This is a guest post written by Dr. Patrick Michel, HFM BOCES District Superintendent. It first appeared on the HFM Paladin.
Respect. In some ways it’s sad that being respectful has to become the object of a law. Respect for each another ought to be the norm, a given, the built-in “way we roll.” However, to read the news, look at statistics, simply look around our own community, I can understand why the Dignity for All Students Act had to be enacted.
One set of bullying stats shows that about 77 percent of students have admitted to being the victim of one type of bullying or another. Cyber-bullying is particularly damaging. More than half of adolescents and teens have been bullied online, and about the same number have engaged in cyber bullying.
And by every measure, bullying among school-age children and young adults is increasing. Statistics are one thing, but when the numbers become real people, through stories in the media or because it touches someone you know, the reality hits hard.
Why are we allowing this to happen? Why is it so difficult to treat others the way we would want to be treated?
The new Dignity Act creates a framework of rules and new accountability standards for public schools aiming to protect the most vulnerable among us. The law says that it is wrong to discriminate or harass someone based on their “actual or perceived race, color, weight, national origin, ethnic group, religion, religious practice, disability, sexual orientation, gender, or sex.” We all fit in that group somewhere.
The law also directs schools to adjust our curriculum to talk more about tolerance, diversity and respect. The goal here is to change the thinking of those who choose to bully – to exert their power over a weaker victim.

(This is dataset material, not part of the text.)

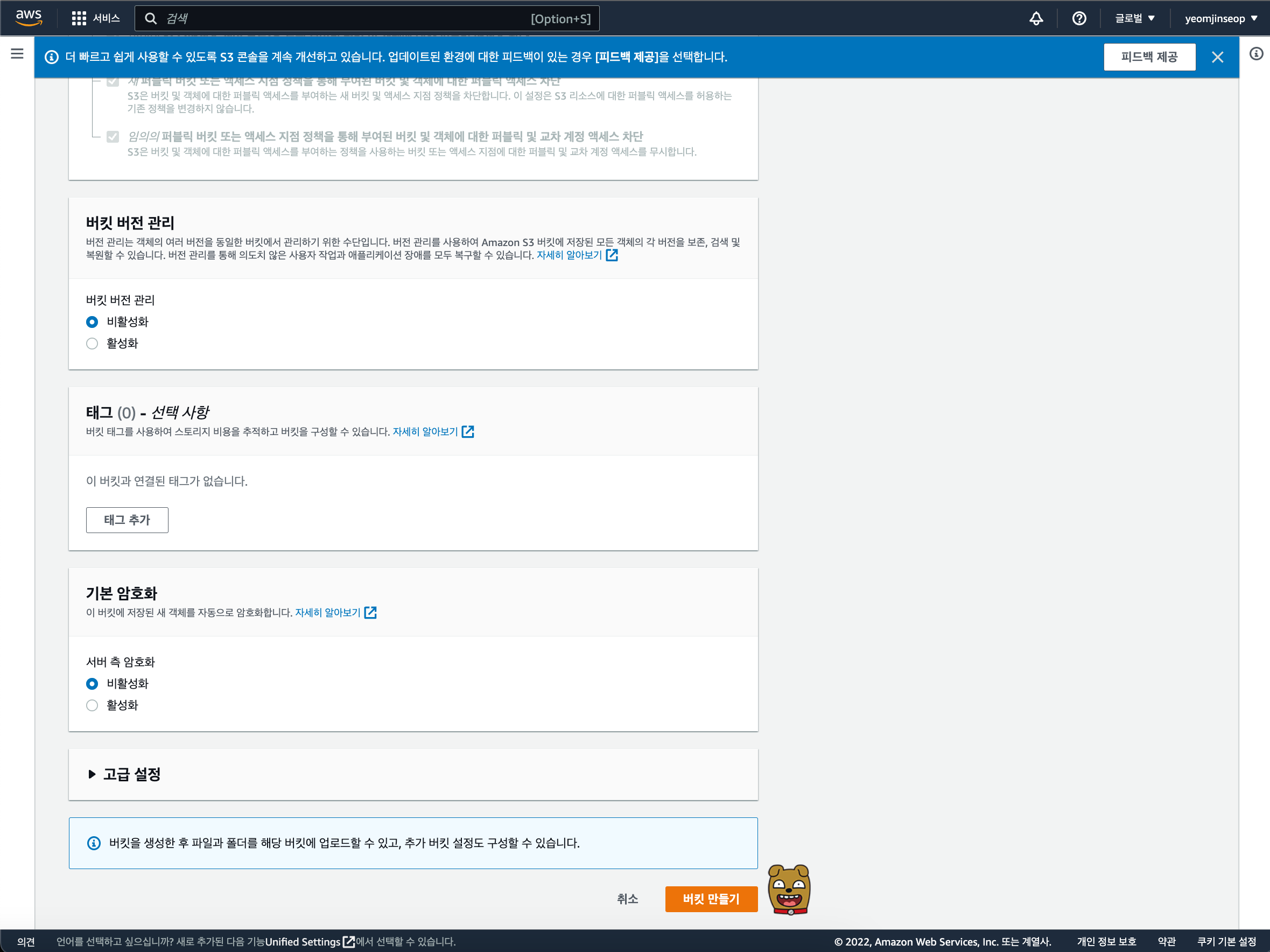Expand the 고급 설정 section
This screenshot has height=952, width=1270.
click(131, 774)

Finally, the law wants us to communicate better about all these topics with our stakeholders. That includes students, parents, leaders in the school and community, and our staff. We want – and need – the larger community to know we are trying to do something. We will be talking about these issues during the year.
But this touches on a greater truth.
I’ll argue that one new law, or 20 new laws, won’t solve this problem. Like most laws, it will help keep honest people honest. But it won’t cure discrimination and bullying. We may put a lid on the worst offenders, or at least take away the schoolyard and classroom from their “turf.”

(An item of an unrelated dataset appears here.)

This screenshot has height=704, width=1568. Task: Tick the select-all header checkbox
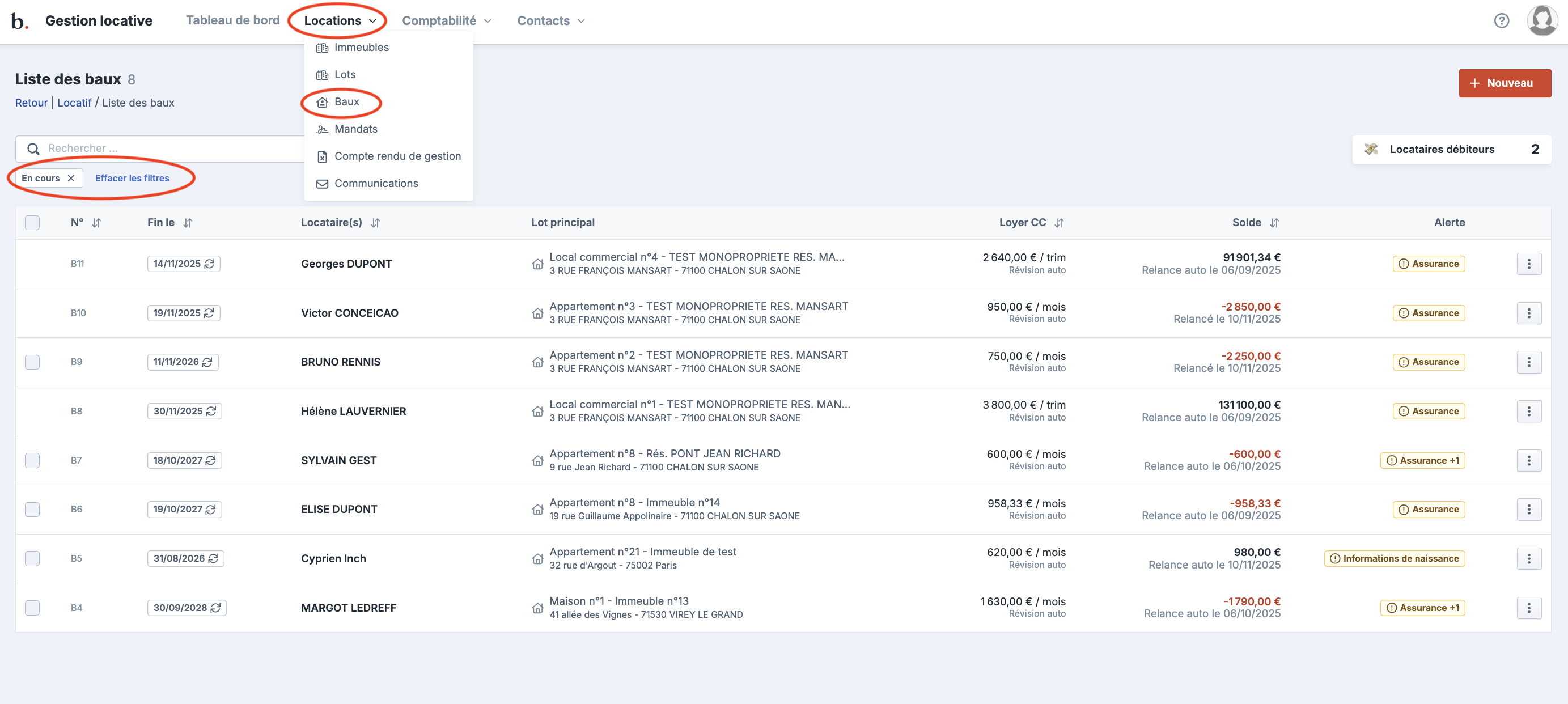pos(32,223)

During this election year, watch the news, and listen to the tenor of the debate. Read the online comments following just about any news story. Intolerant, boorish, biased behavior and coarse, disrespectful language define us as a society more often than not. Is it any wonder our children, steeped in this sewage, victimize each other on the slightest pretext? It’s often the model with which they are raised.
Until we are ready to be better as people, and be better as a community, the problem of disrespect and intolerance will continue.
The Dignity For All Students Act is a goad, a reminder that we ought to be better than this. We are better than this. So while we will meet the requirements of the new law, can we commit to take care of each other, to lift up our colleagues and our students, to protect and esteem their dignity in all things? Let’s make respect for everyone “the way we roll” at HFM BOCES.